Find the equations of the tangent line, normal plane and osculating plane to the curve

r(t) = -2sin(t) i + 2cos(t) j + 3 k

at the point corresponding to t = π/4.

Homework Equations


T[/B]^(t) = r'(t) // ||r'(t)||
u = a i + b j + c k, ||u|| = √(a^2 + b^2 + c^2)
N^(t) = T^(t) / ||T^(t)||
B^ = T^ × N^

The osculating plane is plane formed by unit normal and unit tangent vectors where the unit binormal vector is the vector normal to the osculating plane.

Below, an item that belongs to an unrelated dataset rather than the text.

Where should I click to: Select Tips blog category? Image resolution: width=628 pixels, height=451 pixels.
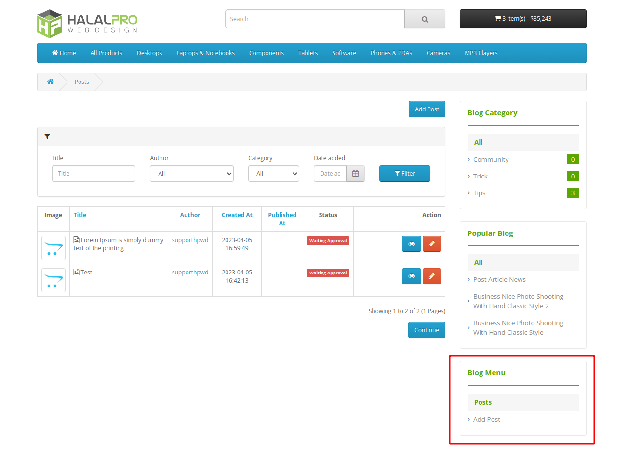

The normal plane is formed by the unit normal and unit binormal vectors and the unit tangent vector is the vector normal to the normal plane.

The Attempt at a Solution


N[/B]^(t) = sin(t) i - cos(t) j

B
(t) = k (technically independent of t)

This was a question on a quiz I received, and I'm studying for an exam now, and I have the following three questions.:
  1. Would the tangent line be represented by P= a ⋅ T^(π/4) + [r(t) - r(π/4)] (where a is some scalar)?
  2. Would the normal plane be represented by T^(pi/4) ⋅ (r(t) -r(π/4)) = 0?
  3. Would the osculating plane be represented by B^(π/4) ⋅ (r(t) - r(π/4)) = 0?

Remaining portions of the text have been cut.